Begin PROVIDED ENTRIES

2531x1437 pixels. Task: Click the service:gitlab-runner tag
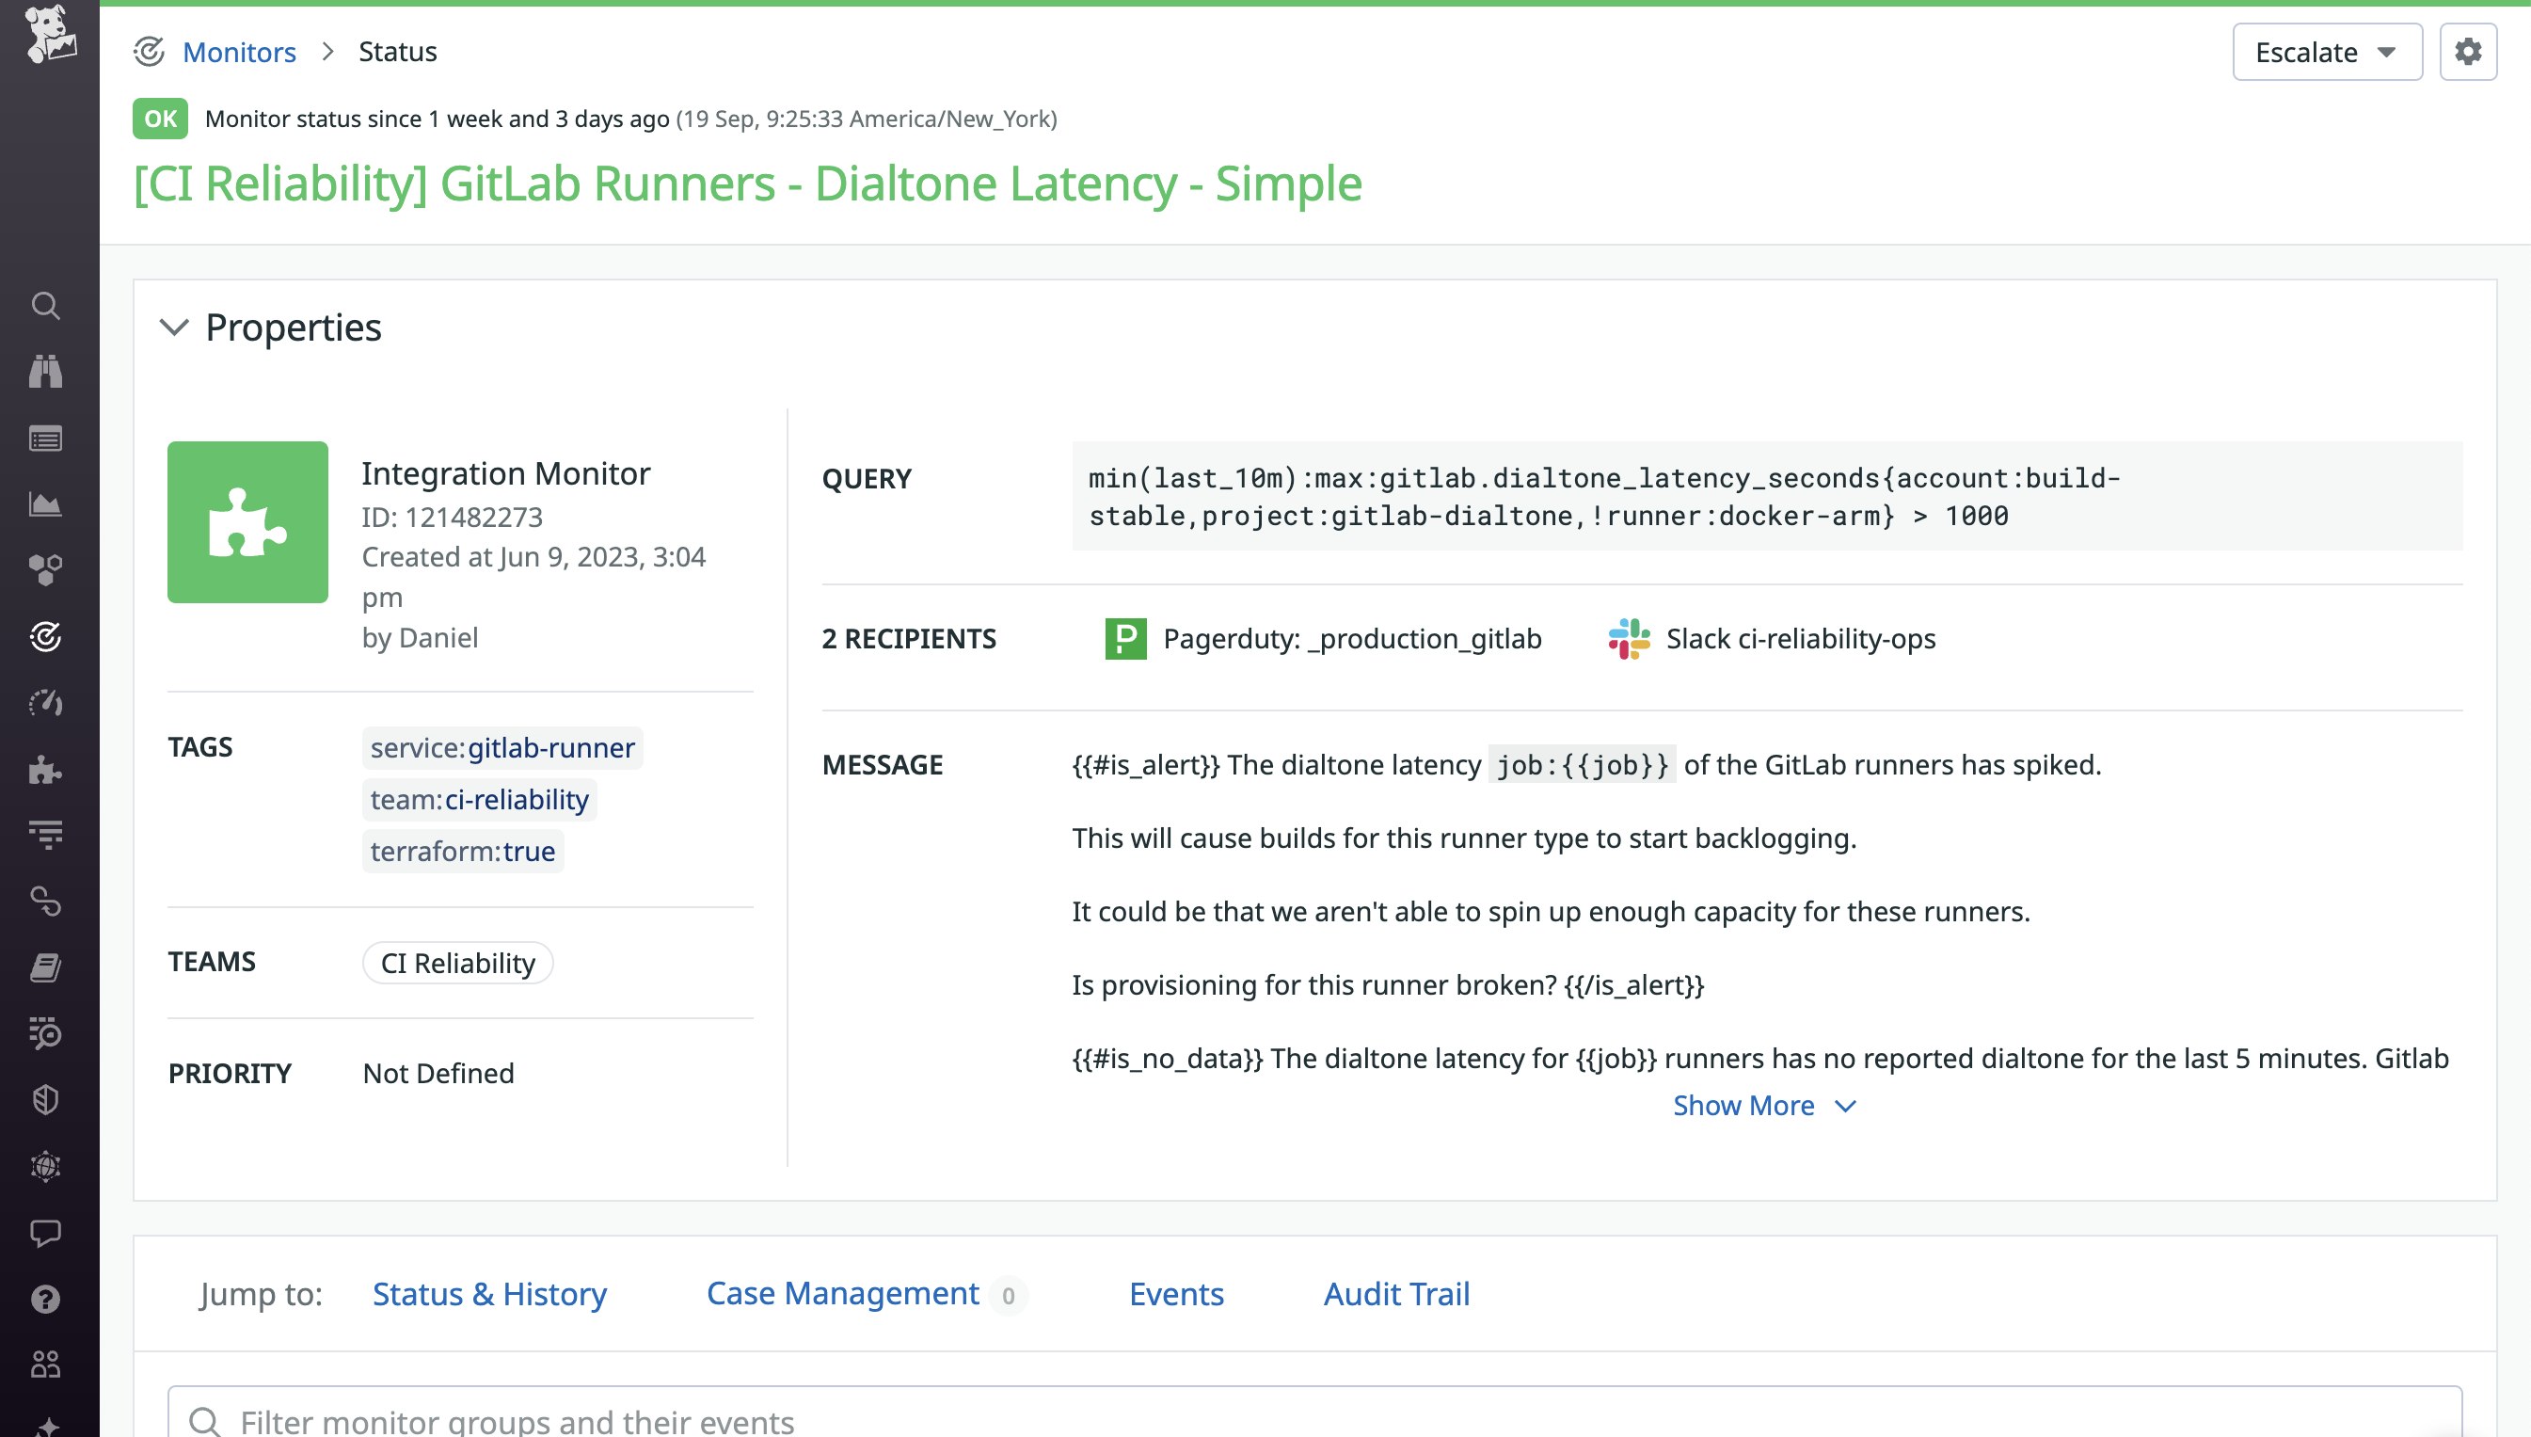click(x=502, y=747)
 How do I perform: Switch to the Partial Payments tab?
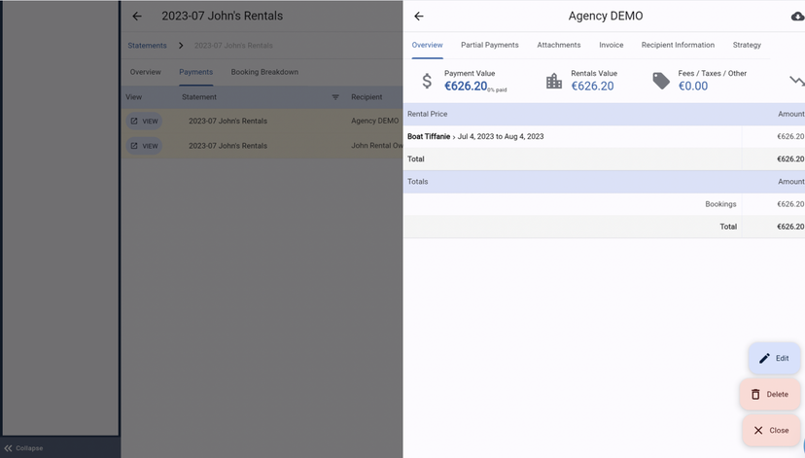(x=489, y=45)
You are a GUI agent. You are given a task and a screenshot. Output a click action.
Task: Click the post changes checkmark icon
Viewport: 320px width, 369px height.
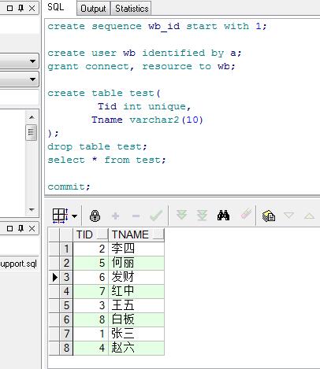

End PROVIDED ENTRIES

● **GIVEN TASK**: Rewrite all the entries, substituting "screen capture" for "screenshot" and leaving everything else unchanged. Omit the pictures.

● **TASK SOLUTION**:
2531x1437 pixels. Task: Click the service:gitlab-runner tag
click(x=502, y=747)
 How do I perform: Switch to the Partial Payments tab?
(x=489, y=45)
You are a GUI agent. You are given a task and a screen capture. Output a click action.
Task: Click the post changes checkmark icon
Viewport: 320px width, 369px height.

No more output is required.